夏の水分補給といえば麦茶というイメージを持つ人は多いものの、麦茶だけで熱中症対策のすべてをまかなえるわけではない点には注意が必要です。麦茶にはナトリウムなどの塩分がほとんど含まれていないため、大量に汗をかいた場面で麦茶だけを飲み続けても、汗とともに失われた塩分を十分に補うのは難しいとされています。運動や屋外作業などで大量の発汗が続く状況では、麦茶単独ではなく梅干しなど塩分を含む食品を合わせて摂取したり、水と塩、砂糖を組み合わせた「塩麦茶」のようなアレンジを取り入れたりすることが勧められています。目安としては、200ミリリットルの麦茶に対して塩0.2グラム、砂糖5グラムほどを加えるとよいとされ、家庭で手軽に実践できる工夫として紹介されています。

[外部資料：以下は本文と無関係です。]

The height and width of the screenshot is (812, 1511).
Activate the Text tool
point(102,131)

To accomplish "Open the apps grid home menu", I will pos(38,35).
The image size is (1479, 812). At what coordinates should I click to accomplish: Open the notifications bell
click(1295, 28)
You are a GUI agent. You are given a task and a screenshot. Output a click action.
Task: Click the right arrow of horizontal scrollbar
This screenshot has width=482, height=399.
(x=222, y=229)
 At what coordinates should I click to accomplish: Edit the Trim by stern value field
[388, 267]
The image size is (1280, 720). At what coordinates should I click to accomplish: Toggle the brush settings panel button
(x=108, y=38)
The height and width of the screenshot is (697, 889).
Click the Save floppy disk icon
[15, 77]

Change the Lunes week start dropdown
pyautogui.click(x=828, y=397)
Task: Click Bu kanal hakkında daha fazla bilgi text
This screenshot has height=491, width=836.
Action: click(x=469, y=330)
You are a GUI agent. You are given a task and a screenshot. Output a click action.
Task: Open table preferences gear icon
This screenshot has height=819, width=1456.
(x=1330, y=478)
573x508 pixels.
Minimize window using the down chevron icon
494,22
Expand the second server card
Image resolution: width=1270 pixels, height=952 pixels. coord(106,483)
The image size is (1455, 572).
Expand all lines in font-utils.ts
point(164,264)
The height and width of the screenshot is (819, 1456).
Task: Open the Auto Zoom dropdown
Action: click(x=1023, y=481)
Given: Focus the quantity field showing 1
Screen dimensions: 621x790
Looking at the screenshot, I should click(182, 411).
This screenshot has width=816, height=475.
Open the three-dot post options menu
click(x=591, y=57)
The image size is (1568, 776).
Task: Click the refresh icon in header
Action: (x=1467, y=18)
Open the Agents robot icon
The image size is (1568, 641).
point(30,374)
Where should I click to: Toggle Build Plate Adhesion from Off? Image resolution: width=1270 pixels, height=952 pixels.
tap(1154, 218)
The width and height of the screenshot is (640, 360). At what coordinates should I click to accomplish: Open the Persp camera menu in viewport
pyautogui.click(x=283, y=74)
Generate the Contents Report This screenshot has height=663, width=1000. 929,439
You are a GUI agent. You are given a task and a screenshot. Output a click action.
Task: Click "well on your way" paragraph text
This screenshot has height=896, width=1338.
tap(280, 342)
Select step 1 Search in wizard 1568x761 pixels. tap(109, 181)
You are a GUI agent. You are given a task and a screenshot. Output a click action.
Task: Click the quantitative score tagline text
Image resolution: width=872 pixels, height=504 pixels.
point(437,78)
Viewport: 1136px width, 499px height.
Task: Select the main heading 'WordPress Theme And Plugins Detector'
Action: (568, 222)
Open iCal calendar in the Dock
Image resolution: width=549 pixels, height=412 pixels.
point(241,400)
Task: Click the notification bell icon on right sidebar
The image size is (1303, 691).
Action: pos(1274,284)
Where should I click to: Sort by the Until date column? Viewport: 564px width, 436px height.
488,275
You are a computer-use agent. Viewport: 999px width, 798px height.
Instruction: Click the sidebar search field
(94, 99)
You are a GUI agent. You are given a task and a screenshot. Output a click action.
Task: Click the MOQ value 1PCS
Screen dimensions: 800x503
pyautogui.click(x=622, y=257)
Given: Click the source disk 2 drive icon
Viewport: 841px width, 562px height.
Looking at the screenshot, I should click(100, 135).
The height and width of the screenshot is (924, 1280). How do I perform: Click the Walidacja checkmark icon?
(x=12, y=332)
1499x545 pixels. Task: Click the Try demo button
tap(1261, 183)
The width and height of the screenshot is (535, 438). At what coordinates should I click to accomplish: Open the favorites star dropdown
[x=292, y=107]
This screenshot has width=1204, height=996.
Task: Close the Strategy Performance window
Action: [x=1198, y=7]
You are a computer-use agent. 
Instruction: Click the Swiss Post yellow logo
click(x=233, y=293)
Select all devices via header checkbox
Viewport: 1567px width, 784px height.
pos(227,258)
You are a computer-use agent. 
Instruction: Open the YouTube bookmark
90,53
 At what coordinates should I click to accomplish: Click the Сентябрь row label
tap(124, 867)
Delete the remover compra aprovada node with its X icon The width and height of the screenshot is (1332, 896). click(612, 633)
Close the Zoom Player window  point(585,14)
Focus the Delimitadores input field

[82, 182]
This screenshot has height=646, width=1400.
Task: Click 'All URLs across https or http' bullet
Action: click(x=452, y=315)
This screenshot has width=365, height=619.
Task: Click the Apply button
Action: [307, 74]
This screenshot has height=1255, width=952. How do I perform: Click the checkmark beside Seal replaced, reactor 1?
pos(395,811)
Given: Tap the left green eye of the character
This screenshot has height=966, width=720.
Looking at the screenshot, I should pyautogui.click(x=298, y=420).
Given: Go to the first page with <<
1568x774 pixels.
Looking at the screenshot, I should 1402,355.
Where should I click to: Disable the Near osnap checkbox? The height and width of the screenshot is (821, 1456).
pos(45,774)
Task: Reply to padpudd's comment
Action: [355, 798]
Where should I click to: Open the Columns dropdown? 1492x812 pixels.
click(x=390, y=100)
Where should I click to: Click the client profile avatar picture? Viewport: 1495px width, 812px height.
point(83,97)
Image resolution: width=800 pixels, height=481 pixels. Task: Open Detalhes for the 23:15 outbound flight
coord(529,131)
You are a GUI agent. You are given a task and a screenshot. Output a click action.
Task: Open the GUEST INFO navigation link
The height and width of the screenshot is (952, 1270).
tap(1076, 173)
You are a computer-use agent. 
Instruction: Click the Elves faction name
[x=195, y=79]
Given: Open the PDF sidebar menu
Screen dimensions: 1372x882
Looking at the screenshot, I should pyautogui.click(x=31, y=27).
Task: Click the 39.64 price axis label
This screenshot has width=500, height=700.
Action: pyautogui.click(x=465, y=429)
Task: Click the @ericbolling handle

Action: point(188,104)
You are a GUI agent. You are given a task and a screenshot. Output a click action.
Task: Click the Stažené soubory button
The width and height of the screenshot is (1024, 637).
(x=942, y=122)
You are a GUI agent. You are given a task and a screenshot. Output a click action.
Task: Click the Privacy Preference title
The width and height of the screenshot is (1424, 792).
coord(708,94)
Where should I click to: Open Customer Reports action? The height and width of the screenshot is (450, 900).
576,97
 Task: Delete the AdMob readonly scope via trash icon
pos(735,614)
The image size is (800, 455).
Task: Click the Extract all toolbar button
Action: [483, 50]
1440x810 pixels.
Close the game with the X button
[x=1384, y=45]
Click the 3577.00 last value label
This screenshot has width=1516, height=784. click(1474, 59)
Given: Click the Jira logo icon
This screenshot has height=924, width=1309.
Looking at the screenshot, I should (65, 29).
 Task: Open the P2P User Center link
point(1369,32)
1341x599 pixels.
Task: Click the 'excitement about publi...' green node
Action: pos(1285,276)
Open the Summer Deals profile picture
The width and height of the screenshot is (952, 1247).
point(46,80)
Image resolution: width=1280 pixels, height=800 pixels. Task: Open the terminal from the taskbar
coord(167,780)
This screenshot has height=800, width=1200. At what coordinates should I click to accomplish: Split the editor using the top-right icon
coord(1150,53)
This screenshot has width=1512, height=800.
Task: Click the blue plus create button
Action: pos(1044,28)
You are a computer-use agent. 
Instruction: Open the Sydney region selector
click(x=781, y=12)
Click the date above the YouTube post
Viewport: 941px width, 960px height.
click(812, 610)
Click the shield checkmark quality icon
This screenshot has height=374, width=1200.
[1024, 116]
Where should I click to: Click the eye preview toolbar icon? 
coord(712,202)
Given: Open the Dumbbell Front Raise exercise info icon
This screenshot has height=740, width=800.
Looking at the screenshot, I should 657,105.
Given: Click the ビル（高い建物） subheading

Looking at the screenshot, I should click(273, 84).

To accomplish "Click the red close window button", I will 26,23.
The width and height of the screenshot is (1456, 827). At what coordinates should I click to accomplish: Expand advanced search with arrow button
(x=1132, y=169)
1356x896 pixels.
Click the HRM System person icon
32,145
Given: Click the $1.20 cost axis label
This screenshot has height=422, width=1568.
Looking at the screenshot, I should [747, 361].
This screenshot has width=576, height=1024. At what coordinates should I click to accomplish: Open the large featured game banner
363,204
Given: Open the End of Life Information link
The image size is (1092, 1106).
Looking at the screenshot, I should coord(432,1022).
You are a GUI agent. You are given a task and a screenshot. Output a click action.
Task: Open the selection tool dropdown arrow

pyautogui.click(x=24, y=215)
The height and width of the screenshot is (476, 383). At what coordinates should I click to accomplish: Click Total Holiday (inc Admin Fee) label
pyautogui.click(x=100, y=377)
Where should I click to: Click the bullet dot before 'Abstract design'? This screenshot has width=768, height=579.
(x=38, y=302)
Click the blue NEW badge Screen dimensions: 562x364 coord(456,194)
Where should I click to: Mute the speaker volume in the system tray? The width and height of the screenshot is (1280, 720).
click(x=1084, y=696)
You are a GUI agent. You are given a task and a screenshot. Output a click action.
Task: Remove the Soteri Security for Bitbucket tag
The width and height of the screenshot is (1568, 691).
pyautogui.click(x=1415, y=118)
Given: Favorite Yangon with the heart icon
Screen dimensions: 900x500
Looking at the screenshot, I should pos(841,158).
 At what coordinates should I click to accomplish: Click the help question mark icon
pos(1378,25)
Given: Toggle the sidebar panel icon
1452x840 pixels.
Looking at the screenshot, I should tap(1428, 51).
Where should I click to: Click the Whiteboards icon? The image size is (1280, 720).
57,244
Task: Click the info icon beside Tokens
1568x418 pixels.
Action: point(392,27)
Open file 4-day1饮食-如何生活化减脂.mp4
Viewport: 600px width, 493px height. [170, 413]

一方で、日常的な水分補給という観点では麦茶はやはり有力な選択肢です。ノンカフェインで利尿作用による水分の排出を心配する必要がなく、香ばしい風味で自然とたくさん飲みやすい特徴もあります。中学校の部活動などでは持参が許可される飲み物が「お茶」に限られ、スポーツドリンクの持ち込みが認められていない場合もあり、そうした環境では麦茶が数少ない選択肢のひとつに選ばれることも多いようです。激しい運動時には塩分補給を意識しつつ、日常のこまめな水分補給には麦茶を活用するというように、状況に応じて使い分けることが夏を健やかに過ごす現実的な工夫だといえるでしょう。

麦こがしとはったい粉は麦茶と同じ焙煎技術から生まれた食文化

麦茶の香ばしさのルーツをたどると、「麦こがし」あるいは「はったい粉」と呼ばれる伝統的な食品にたどり着きます。大麦や裸麦を焙煎したあとに粉状に挽いたもので、関東地方を中心に「麦こがし」という呼び名で親しまれてきました。焙煎という工程そのものは麦茶と共通しており、香ばしい風味を引き出す発想も麦茶の製法と深くつながっています。

はったい粉は、砂糖などを混ぜてそのまま食べたり、お湯やお茶、牛乳で溶いてお粥のような状態にして食べる方法が一般的とされ、夏場には冷たい麦茶をかけて食べる楽しみ方も伝えられています。麦茶とはったい粉は、同じ大麦という原料、同じ焙煎という工程を共有しながら、一方は飲むもの、もう一方は食べるものとして、それぞれ独自の食文化を形作ってきたといえます。

大麦を原料にした発酵食品である麦味噌も、麦茶と同じく香ばしさを特徴とする調味料として各地で親しまれています。麦味噌の味噌汁は、いりこや椎茸といった素朴な出汁とよく合い、米味噌にはない香ばしい風味を楽しめるとされます。麦茶を軸に周辺の食文化を眺めてみると、大麦という一つの穀物が焙煎という技術を介して、飲み物にも食べ物にも調味料にも姿を変えながら、長く食生活を支えてきたことが見えてきます。

千年を超える歴史を経て麦茶は通年愛される国民的飲料になった

麦茶は、縄文時代末期に大麦が日本に伝わって以来、平安時代の貴族の飲み物、鎌倉から戦国時代にかけての武士の携行飲料、そして江戸時代には庶民の夏の風物詩として親しまれる「麦湯」へと姿を変えながら、長い年月をかけて生活に溶け込んできた飲み物です。冷蔵庫の普及という技術の変化を経て「冷やして飲む」という今のスタイルが確立され、焙煎技術の進歩によって熱風焙煎や砂釜焙煎といった多様な製法が生まれました。原料の大麦の品種や産地による味わいの違い、そしてノンカフェインでミネラルやポリフェノールを含む成分面の魅力も相まって、麦茶は季節限定の飲み物という枠を超え、一年を通じて親しまれる飲料へと育っています。ひと口の麦茶の背景に、千年を超える歴史と時代とともに磨かれてきた焙煎の技があることを知ると、いつもの一杯もまた違って感じられるかもしれません。